Rather than limiting the analyst, our approach provides means of reliably verifying the results of an arbitrary adaptive data analysis. The key tool for doing so is what we call the reusable holdout method. As with the classic holdout method discussed above, the analyst is given unfettered access to the training data. What changes is that there is a new algorithm in charge of evaluating statistics on the holdout set. This algorithm ensures that the holdout set maintains the essential guarantees of fresh data over the course of many estimation steps.
The limit of the method is determined by the size of the holdout set - the number of times that the holdout set may be used grows roughly as the square of the number of collected data points in the holdout, as our theory shows.

Armed with the reusable holdout, the analyst is free to explore the training data and verify tentative conclusions on the holdout set. It is now entirely safe to use any information provided by the holdout algorithm in the choice of new analyses to carry out, or the tweaking of existing models and parameters.

A general methodology

The reusable holdout is only one instance of a broader methodology that is, perhaps surprisingly, based on differential privacy—a notion of privacy preservation in data analysis. At its core, differential privacy is a notion of stability requiring that any single sample should not influence the outcome of the analysis significantly.
Example of a stable learning algorithm: Deletion of any single data point does not affect the accuracy of the classifier much.
A beautiful line of work in machine learning shows that various notions of stability imply generalization. That is any sample estimate computed by a stable algorithm (such as the prediction accuracy of a model on a sample) must be close to what we would observe on fresh data.

What sets differential privacy apart from other stability notions is that it is preserved by adaptive composition. Combining multiple algorithms that each preserve differential privacy yields a new algorithm that also satisfies differential privacy albeit at some quantitative loss in the stability guarantee. This is true even if the output of one algorithm influences the choice of the next. This strong adaptive composition property is what makes differential privacy an excellent stability notion for adaptive data analysis.

In a nutshell, the reusable holdout mechanism is simply this: access the holdout set only through a suitable differentially private algorithm. It is important to note, however, that the user does not need to understand differential privacy to use our method. The user interface of the reusable holdout is the same as that of the widely used classical method.

Reliable benchmarks

A closely related work with Avrim Blum dives deeper into the problem of maintaining a reliable leaderboard in machine learning competitions (see this blog post for more background). While the reusable holdout could directly be used for this purpose, it turns out that a variant of the reusable holdout, we call the Ladder algorithm, provides even better accuracy.

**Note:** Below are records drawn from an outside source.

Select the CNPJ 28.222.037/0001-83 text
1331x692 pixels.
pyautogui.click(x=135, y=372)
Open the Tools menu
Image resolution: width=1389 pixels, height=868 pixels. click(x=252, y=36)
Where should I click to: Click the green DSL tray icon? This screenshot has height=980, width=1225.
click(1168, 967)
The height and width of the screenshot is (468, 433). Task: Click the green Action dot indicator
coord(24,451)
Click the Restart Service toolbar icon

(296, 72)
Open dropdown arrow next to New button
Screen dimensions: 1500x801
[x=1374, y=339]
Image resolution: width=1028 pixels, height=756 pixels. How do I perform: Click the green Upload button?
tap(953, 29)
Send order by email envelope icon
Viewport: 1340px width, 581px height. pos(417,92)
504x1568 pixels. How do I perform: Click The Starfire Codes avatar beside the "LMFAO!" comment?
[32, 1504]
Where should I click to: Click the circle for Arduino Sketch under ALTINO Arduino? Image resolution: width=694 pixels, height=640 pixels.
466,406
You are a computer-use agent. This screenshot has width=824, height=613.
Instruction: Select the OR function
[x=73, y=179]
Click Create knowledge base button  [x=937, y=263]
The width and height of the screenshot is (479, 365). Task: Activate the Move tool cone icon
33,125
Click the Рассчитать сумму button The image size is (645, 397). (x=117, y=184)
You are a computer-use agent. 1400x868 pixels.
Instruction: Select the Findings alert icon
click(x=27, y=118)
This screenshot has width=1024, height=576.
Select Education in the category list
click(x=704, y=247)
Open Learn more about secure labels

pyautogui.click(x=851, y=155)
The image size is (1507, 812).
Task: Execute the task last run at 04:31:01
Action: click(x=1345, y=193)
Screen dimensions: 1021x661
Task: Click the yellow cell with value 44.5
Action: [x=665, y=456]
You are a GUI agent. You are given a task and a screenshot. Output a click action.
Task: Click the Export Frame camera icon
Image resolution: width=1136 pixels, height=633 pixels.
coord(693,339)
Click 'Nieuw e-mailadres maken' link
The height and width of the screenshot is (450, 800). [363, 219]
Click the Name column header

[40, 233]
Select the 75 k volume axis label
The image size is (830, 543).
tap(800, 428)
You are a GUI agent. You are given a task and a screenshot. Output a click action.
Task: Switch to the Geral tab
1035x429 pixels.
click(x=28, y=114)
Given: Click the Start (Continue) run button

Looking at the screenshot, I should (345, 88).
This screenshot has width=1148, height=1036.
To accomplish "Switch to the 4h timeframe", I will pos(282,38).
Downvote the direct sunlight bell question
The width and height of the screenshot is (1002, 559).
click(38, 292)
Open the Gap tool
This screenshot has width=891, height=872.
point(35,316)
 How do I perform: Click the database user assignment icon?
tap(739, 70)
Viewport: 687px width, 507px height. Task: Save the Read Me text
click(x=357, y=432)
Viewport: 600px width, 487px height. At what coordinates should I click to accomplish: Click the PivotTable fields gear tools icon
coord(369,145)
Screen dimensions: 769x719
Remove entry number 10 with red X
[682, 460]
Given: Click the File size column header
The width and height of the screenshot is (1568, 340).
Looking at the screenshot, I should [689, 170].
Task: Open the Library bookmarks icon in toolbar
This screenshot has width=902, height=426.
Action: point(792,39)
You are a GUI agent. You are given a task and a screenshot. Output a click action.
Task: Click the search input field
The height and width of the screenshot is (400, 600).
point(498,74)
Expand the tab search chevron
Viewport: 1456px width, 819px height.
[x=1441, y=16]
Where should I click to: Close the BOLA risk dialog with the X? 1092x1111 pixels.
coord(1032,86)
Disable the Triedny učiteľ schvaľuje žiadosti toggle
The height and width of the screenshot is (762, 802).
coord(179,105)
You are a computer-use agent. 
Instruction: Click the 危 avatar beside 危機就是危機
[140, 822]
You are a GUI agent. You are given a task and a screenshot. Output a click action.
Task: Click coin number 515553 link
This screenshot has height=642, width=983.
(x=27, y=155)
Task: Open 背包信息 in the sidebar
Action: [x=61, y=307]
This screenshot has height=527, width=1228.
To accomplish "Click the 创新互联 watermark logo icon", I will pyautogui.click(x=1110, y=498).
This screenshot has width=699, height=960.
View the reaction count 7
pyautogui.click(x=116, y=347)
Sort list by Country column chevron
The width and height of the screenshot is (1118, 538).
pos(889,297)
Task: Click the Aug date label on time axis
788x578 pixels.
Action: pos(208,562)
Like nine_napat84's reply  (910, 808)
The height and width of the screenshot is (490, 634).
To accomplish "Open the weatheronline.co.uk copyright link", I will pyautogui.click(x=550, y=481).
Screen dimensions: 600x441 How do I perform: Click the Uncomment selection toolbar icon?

This method is not just useful for machine learning competitions, since there are many problems that are roughly equivalent to that of maintaining an accurate leaderboard in a competition. Consider, for example, a performance benchmark that a company uses to test improvements to a system internally before deploying them in a production system. As the benchmark data set is used repeatedly and adaptively for tasks such as model selection, hyper-parameter search and testing, there is a danger that eventually the benchmark becomes unreliable.

Conclusion

Modern data analysis is inherently an adaptive process. Attempts to limit what data scientists will do in practice are ill-fated. Instead we should create tools that respect the usual workflow of data science while at the same time increasing the reliability of data driven insights. It is our goal to continue exploring techniques that can help to create more reliable validation techniques and benchmarks that track true performance more accurately than existing methods.